The two gays - sorry, guys - return to the house. Landon microwaves some of that soup that comes in a plastic container, and burns his hand on the hot plastic. He yells and complains about the burn as much as if he'd poured the molten lead into his eye sockets.
Which brings us to...
The Argument
Sarah is woken by Landon's yelling, and goes out to the balcony to complain. The ball-headed jerk Landon defends his noise-making by pointing out that Willie and his friends were raising a rukus until five am on the previous morning, and he - the virtuous, moral Landon - had not complained. “It's just not me,” he says - though if it isn't him aggravating everyone else in the house and the million or so of the viewing public who are unlucky enough to be watching, who was it? Landon then defends himself by saying that Willie and his friends kept him up until 5:30 the previous night. Willie complains that Landon said nothing about it at the time, but Landon again says that to complain is 'not me'.

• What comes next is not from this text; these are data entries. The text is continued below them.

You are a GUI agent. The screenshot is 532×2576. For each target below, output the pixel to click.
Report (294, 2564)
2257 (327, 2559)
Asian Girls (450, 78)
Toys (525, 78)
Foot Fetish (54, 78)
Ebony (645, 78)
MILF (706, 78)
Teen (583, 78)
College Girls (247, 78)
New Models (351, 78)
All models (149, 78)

Sarah begins her prepared remarks on the fact that she spent four hours cleaning that previous evening.
“That was your choice,” Landon says gratefully. “It doesn't give you the right to start bitching at me.”
MJ confessionals that Landon is very internal with stuff that happens around the house and lets it build up. This is his sorry excuse for the shitty behavior of his 'wingman'. He was too scared to confront a bunch of gay guys at five in the morning, so now - a day later - he's taking out on a girl. What a piece of work Landon is.
“Don't talk to me, ever,” says a frustrated Sarah (in more ways than one - and the trailer for next week's show, in which she is shown trying to bed a gay guy, seems to imply that the number of things that frustrate her will not be shrinking any time soon).
“Fvck off,” responds Landon. The word was beeped, but it's plain what he said.
Sarah retreats behind the curtain and goes off to commiserate with Willie. “I don't know what man tells a woman to fvck off,” says Willie in confessional. “That's, like, completely rude!” You think, Willie? Perhaps you'd also like to remind us of the morality of stealing jewelry from penniless old ladies (“That's, like, completely unfair!”) or the rights and wrongs of murder (“That's, like, completely wrong!”) Still, at least Willie has some idea of morality, unlike the rest of them.